A justificativa da defesa para Amanda Partata ter ficado em silêncio
Procedimento ocorreu na última quinta-feira (05), e ouviu duas testemunhas de acusação

Amanda Partata, advogada goiana acusada de envenenar e matar o pai e a avó do ex-namorado, passou por nova audiência de instrução na última quinta-feira (05), em Goiânia. Na ocasião, Amanda permaneceu em silêncio.
O procedimento fez parte do processo no qual a advogada responde pelos crimes de perseguição, ameaça, extorsão e falsidade ideológica, que corre separado das acusações de homicídio.

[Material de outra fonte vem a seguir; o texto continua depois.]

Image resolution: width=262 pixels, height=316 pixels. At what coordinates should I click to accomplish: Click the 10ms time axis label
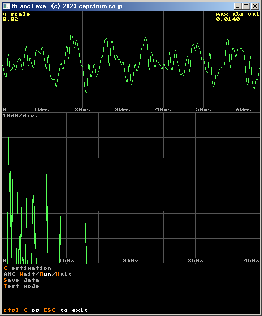(x=42, y=110)
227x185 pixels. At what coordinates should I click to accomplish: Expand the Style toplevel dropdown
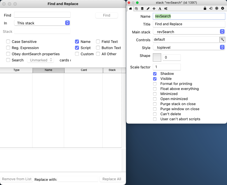pyautogui.click(x=189, y=47)
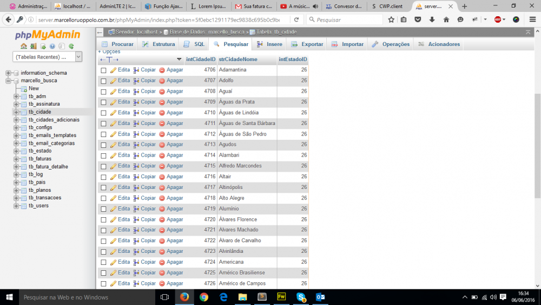This screenshot has height=305, width=541.
Task: Click the phpMyAdmin home icon
Action: click(24, 47)
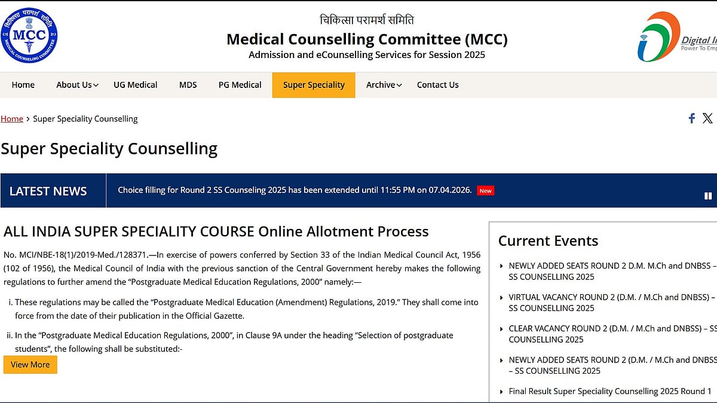Open the Virtual Vacancy Round 2 notice
The height and width of the screenshot is (403, 717).
(609, 303)
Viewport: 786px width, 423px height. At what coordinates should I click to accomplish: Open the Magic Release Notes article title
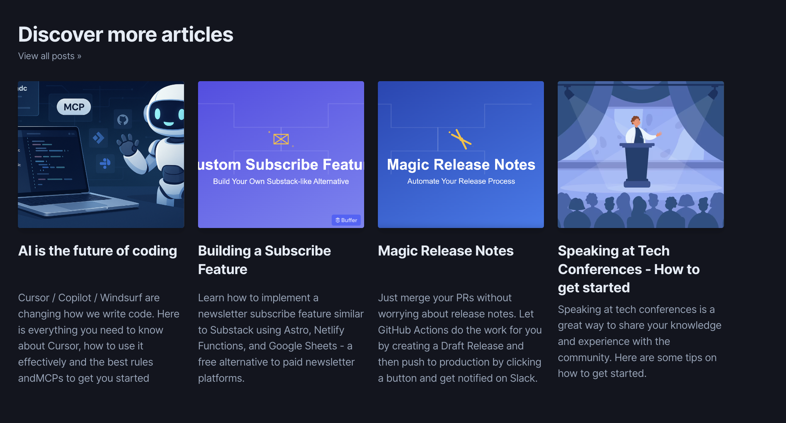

A audiência foi presidida pelo juiz Luciano Borges da Silva, e ouviu duas testemunhas testemunhas de acusação.
Ao G1, o advogado de defesa Rodrigo Faucz disse que Amanda não foi ouvida no procedimento “por não ter condições psicológicas”.

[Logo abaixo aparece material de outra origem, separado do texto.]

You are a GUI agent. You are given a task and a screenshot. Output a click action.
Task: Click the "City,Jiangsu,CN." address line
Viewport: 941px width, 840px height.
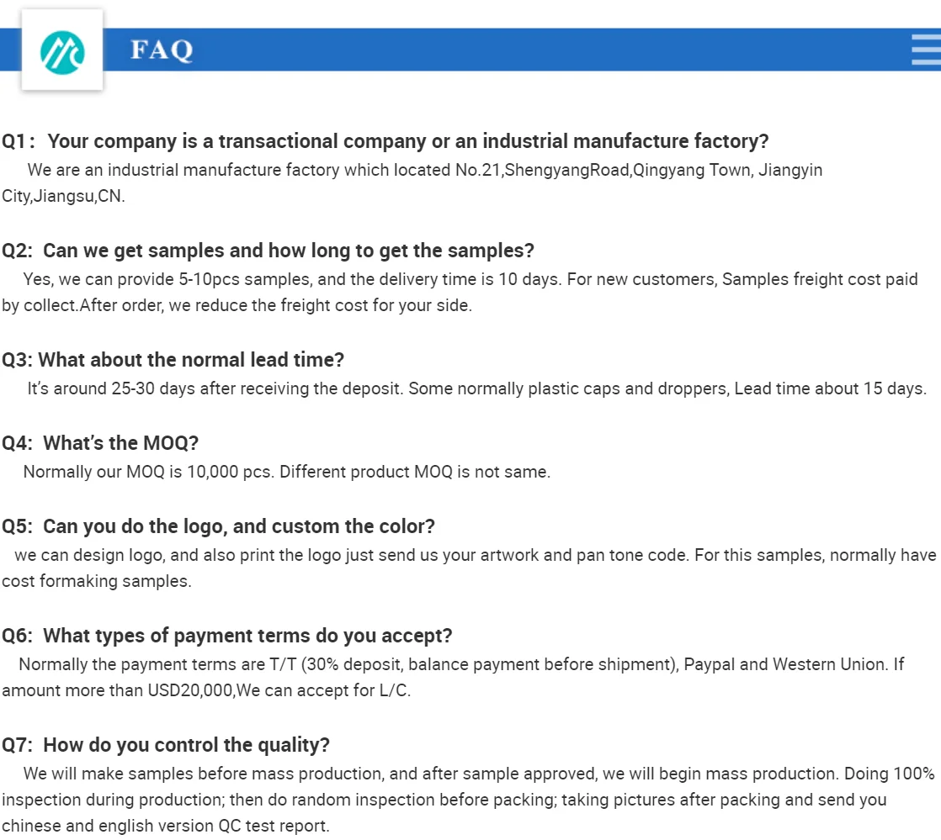pyautogui.click(x=63, y=197)
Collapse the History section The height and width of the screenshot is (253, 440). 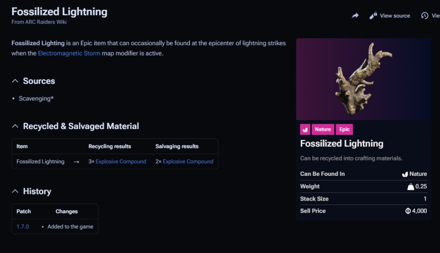point(15,191)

Ainda segundo a defesa, a acusada enfrenta “problemas de saúde mental e precisa receber o tratamento médico adequado”.
Finalizada a audiência, o juiz abriu um prazo de cinco dias para que a defesa e o Ministério Público de Goiás (MP-GO) apresentem as alegações finais. Após esse prazo, o magistrado deve decidir se irá condenar ou absolver a advogada.

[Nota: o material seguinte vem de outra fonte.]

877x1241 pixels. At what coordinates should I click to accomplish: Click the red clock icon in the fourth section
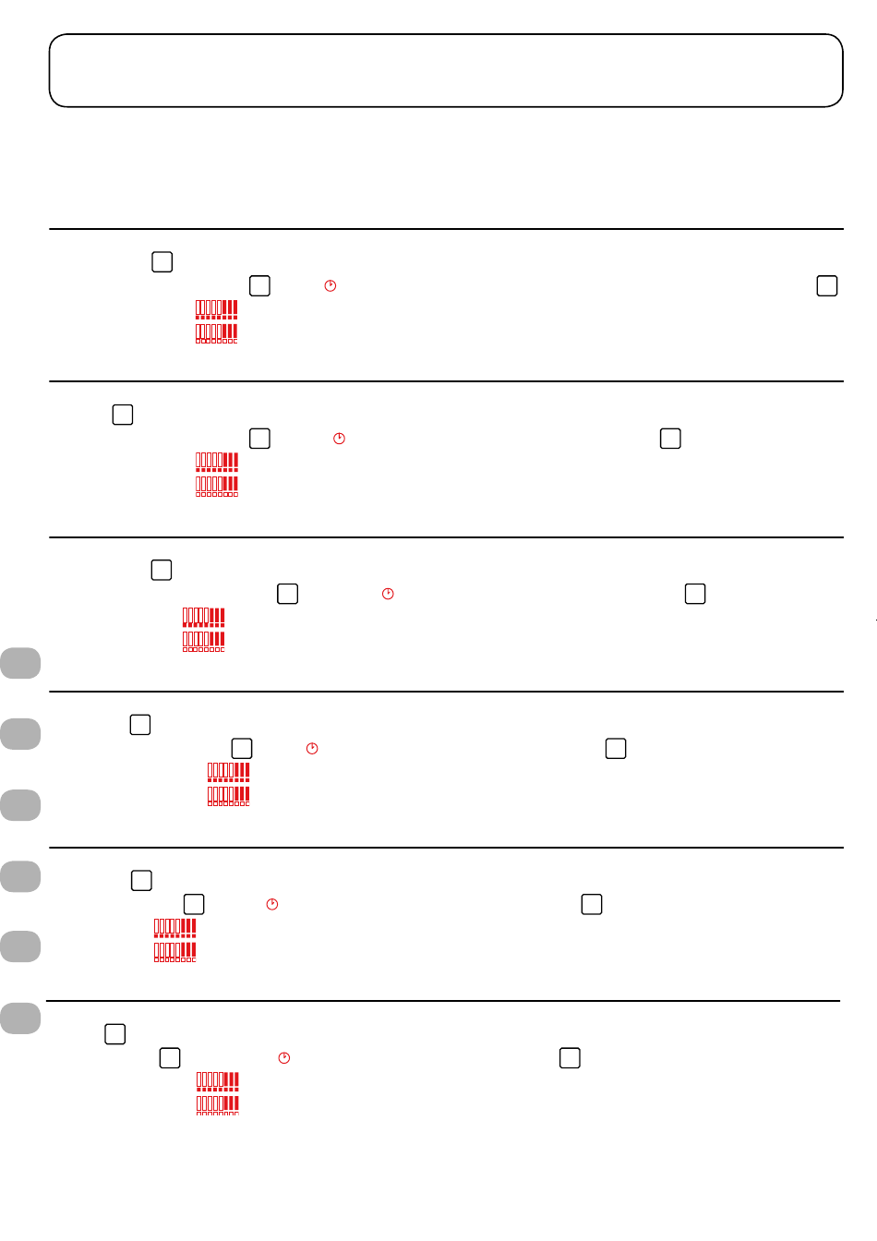click(312, 749)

Mortes ocorreram em dezembro de 2023
Conforme já noticiado pelo Portal 6, o crime aconteceu na manhã do dia 17 de dezembro de 2023 quando Amanda Partata foi até a residência da família do ex-namorado, levando sucos, pão de queijo, biscoitos e bolos de pote envenenados.
Os bolos foram consumidos por Leonardo Pereira Alves, de 56 anos, e pela mãe dele, Luzia Tereza Alves, de 82 anos. Ambos não resistiram e vieram a óbito.
De acordo com as investigações, Amanda fingia estar grávida do filho de Leonardo para ser bem aceita na família.
A motivação para o crime teria sido a não aceitação do término do relacionamento com o ex-namorado, Leonardo Filho.